Pancreatic endocrine tumors are rare and occur with an annual incidence of approximately 5 cases per 1,000,000 population.1 They are classified as “functioning” if they produce symptoms related to hormone overproduction, or as “nonfunctioning.” The morbidity from pancreatic endocrine tumors arises from the secretion of active gastrointestinal hormones leading to the characteristic syndromes and physiologic derangements associated with pancreatic endocrine tumors. These tumors can occur sporadically or can be associated with inherited disorders. The diagnosis of pancreatic endocrine tumors is usually established by biochemical assay of abnormally high blood hormone levels consistent with the observed clinical syndrome. Even with the diagnosis, management can be difficult because localization is the key to the treatment. Benign and malignant neuroendocrine tumors appear histologically similar, as clustered nests of normal islet cells.

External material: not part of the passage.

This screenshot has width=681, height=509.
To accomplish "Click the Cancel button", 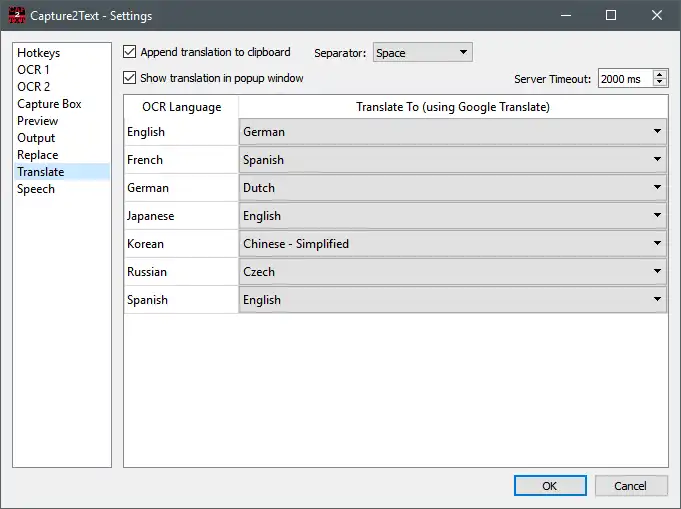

Malignancy is defined by the presence of local invasion or metastasis to distant sites, and the functional status is determined by tissue staining for the specific hormone product.

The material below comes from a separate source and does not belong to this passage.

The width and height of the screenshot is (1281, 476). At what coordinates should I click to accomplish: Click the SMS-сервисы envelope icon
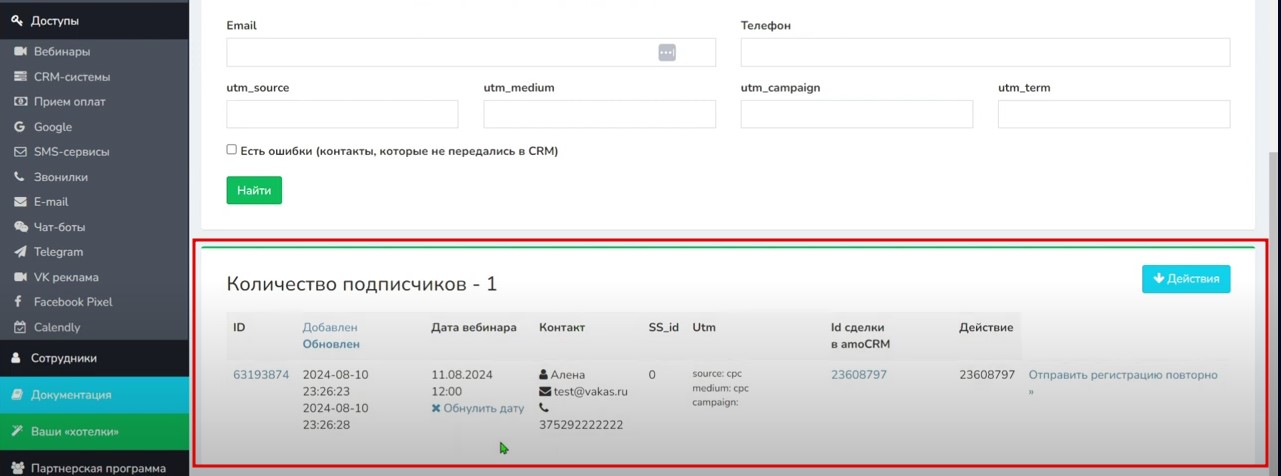pos(20,152)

Surgical resection is the mainstay of treatment and only curative option for pancreatic endocrine tumors. Unlike patients with tumors arising from the exocrine pancreas, surgical resection offers a high chance for cure in patients with localized disease. Surgical resection even has a role in metastatic disease, serving to debulk the disease and limit the associated debilitating symptoms arising from hormone overproduction. This chapter reviews the clinical syndromes, diagnostic tools, and therapeutic approach to pancreatic endocrine tumors.
Pancreatic islets are of part of the family of amine precursor uptake and decarboxylation (APUD) cells and constitute less than 2% of the pancreatic mass. Each pancreatic islet contains an average of over 3000 cells and is composed of four cell types (Table 60-1): Alpha (A) cells that secrete glucagon, beta (B) cells that secrete insulin and amylin, delta (D) cells that secrete somatostatin, D2 cells that secrete vasoactive intestinal peptide (VIP), and F cells that secrete pancreatic polypeptide (PP). B cells are located centrally within the islets and constitute approximately 70% of the islet cell mass. F cells and A cells are located along the islet periphery and constitute 15 and 10% of the islet mass, respectively. D cells are evenly distributed throughout the islets and constitute the remaining 5% of the islet cell mass (Fig. 60-1).2 Cells secreting gastrin (G cells) are not present in the pancreas in the nondisease state.
This diagram depicts the cells that compose a pancreatic islet and their typical location within the islet (ie, alpha cells on the periphery and beta cells localized to the central region). The dots within the beta cell cytoplasm depict the strong staining often seen from insulin-containing granules. Delta and PP cells constitute only a minority of the pancreatic islets endocrine cells. The rich blood supply is demonstrated by the abundance of venous sinusoids within the islet.